--- Text provided ---
---

Teachers not only get to interact with scientists on a one to one basis but learn about how to build projects with the children, fund raise and improve the infrastructure of their schools. The programme has also established an in-service teacher training diploma in ESD.
Indigenous communities are integrated in the programme holistically with children encouraged to go outdoors to learn directly.
“Many of the children have parents or grand-parents who are indigenous and we draw on that knowledge whenever we can. For example, we can call on a grandmother who may be a specialist in harvesting and storing seeds or we may organize a guided forest walk on bird behaviour,” said Martin.
“We are building bridges not only between science and indigenous knowledge but between teachers and new research. Many teachers have expressed their growing confidence in their science skills as a result of meeting scientists through the programme,” he said. “In addition they recently created a website with free educational resources to promote these kind of experiences.”
The programme offers several free training opportunities with constant monitoring of schools and pedagogical materials and methodologies for each specific project.
For example, at the Pedro Aguirre Cerda School in Ranquilco Bajo, a rural locality in the Araucanía region, pre-school children learn science through an inquiry-based method including work with herbs, plants and trees. This work draws on the wisdom of the Machi (traditional medicine woman) Ubelinda Llancaleo, of the Madihue Mapuche community. Using basic scientific collection methods, the children have cultivated and collected different herbs, leaves and tree barks and learned about their medicinal uses. The children have incorporated this knowledge into their daily lives routines, linking science, the environment and the Mapuche worldview.

---

--- Dataset extract ---
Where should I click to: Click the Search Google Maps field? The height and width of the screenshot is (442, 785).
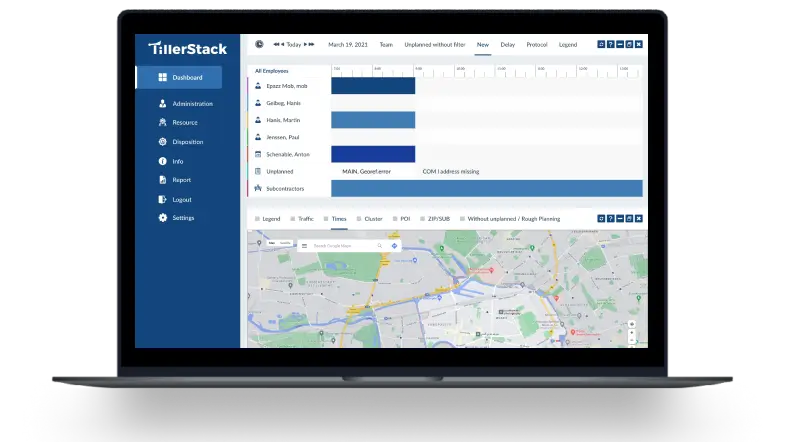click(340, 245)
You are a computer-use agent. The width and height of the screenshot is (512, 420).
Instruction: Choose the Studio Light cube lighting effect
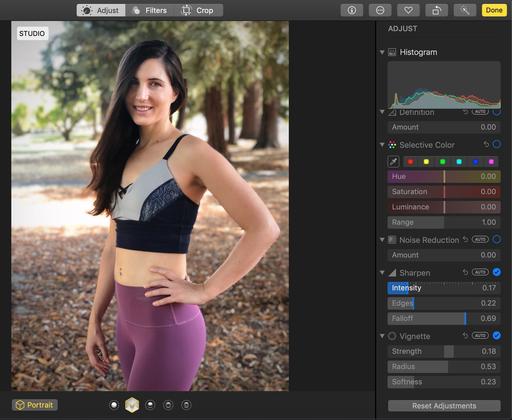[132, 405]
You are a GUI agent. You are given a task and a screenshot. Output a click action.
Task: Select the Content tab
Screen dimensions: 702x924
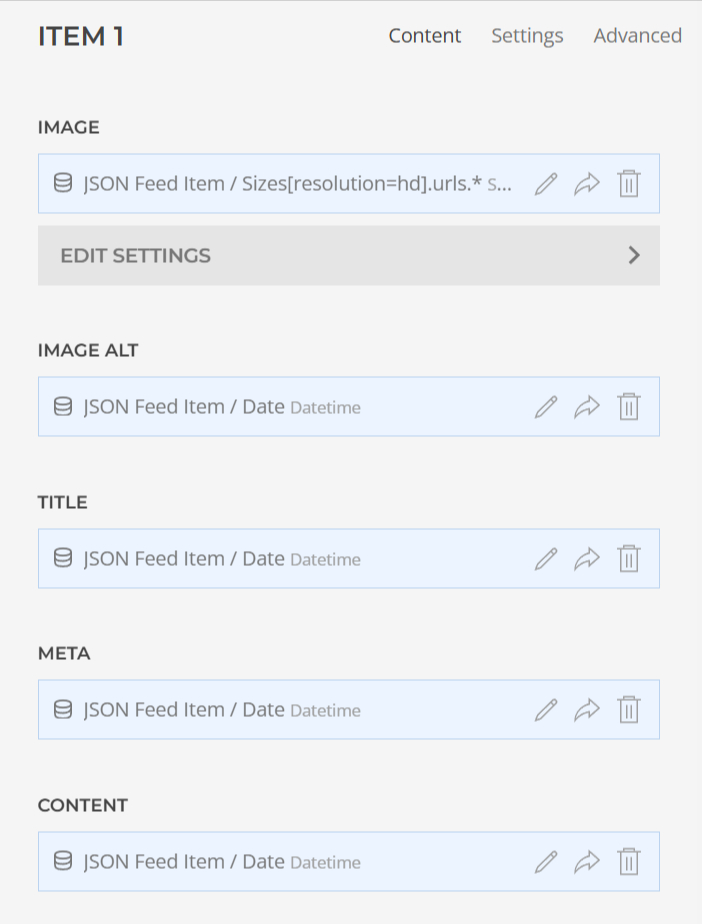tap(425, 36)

---

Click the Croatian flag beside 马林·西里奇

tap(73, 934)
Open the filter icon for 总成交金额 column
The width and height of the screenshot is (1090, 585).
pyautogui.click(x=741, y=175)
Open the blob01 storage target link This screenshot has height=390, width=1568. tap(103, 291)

---

--- Your goal ---
Write out everything in the science programme text from "Teachers not only" down to "to learn directly.". Work only from the text about the school science programme.

--- Task solution ---
Teachers not only get to interact with scientists on a one to one basis but learn about how to build projects with the children, fund raise and improve the infrastructure of their schools. The programme has also established an in-service teacher training diploma in ESD.
Indigenous communities are integrated in the programme holistically with children encouraged to go outdoors to learn directly.